ABOUT THIS EXERCISE
Would you reproduce exactly, and only, the lines starting at the one with "Check the Last.fm filter checkbox" and ending at the last line of the data, with both included? Leave the pictures out.

LISTED ENTRIES

┄┄┄┄┄┄┄┄┄┄┄┄┄┄┄┄┄┄┄┄

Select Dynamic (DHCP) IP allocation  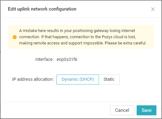[78, 80]
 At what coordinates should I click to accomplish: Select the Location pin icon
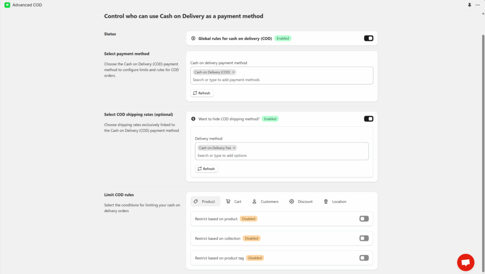(x=325, y=201)
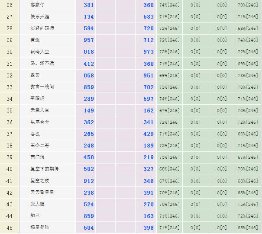
Task: Click the 75%[246] cell in row 39
Action: point(169,157)
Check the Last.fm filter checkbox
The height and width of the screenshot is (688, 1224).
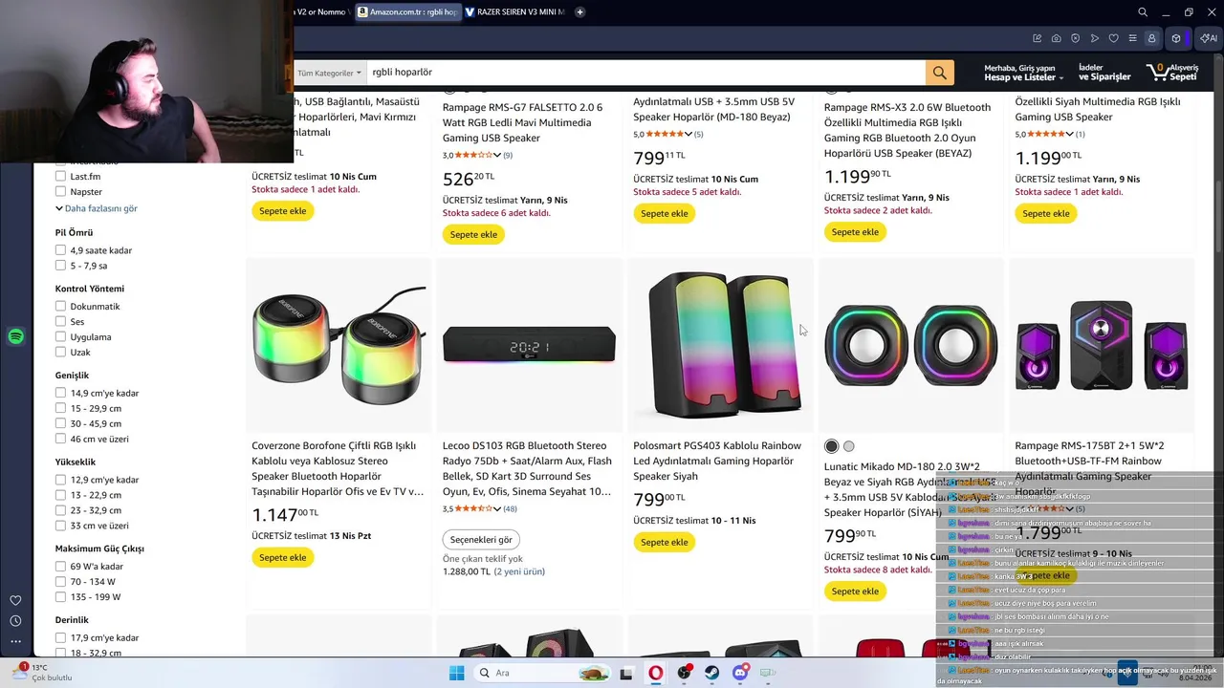click(60, 177)
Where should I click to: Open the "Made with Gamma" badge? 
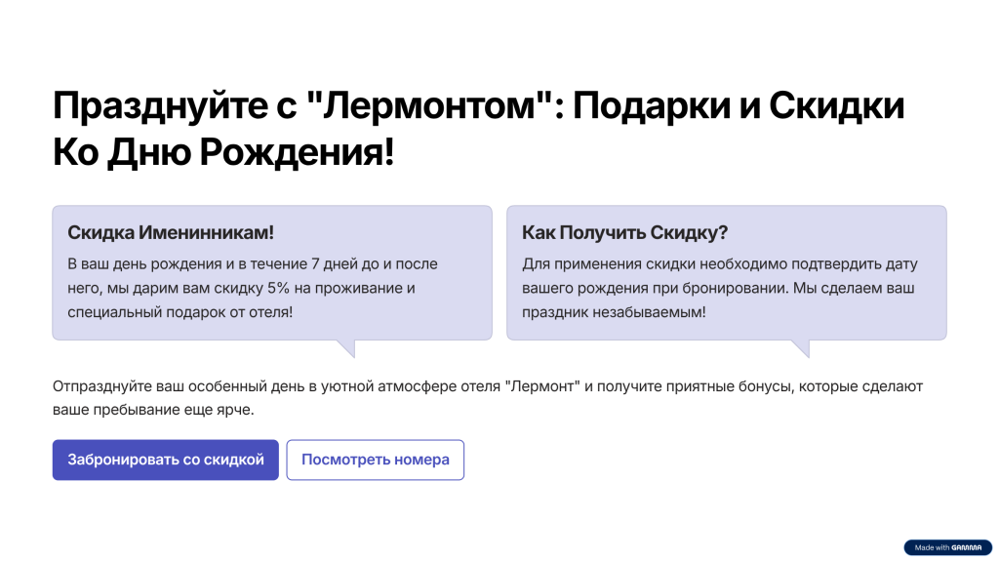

┄┄┄┄┄┄┄┄┄┄┄┄┄┄┄┄┄┄┄┄

ANSWER BOX
Check the Last.fm filter checkbox
The height and width of the screenshot is (688, 1224).
click(60, 177)
Where should I click to: Open the "Made with Gamma" badge? 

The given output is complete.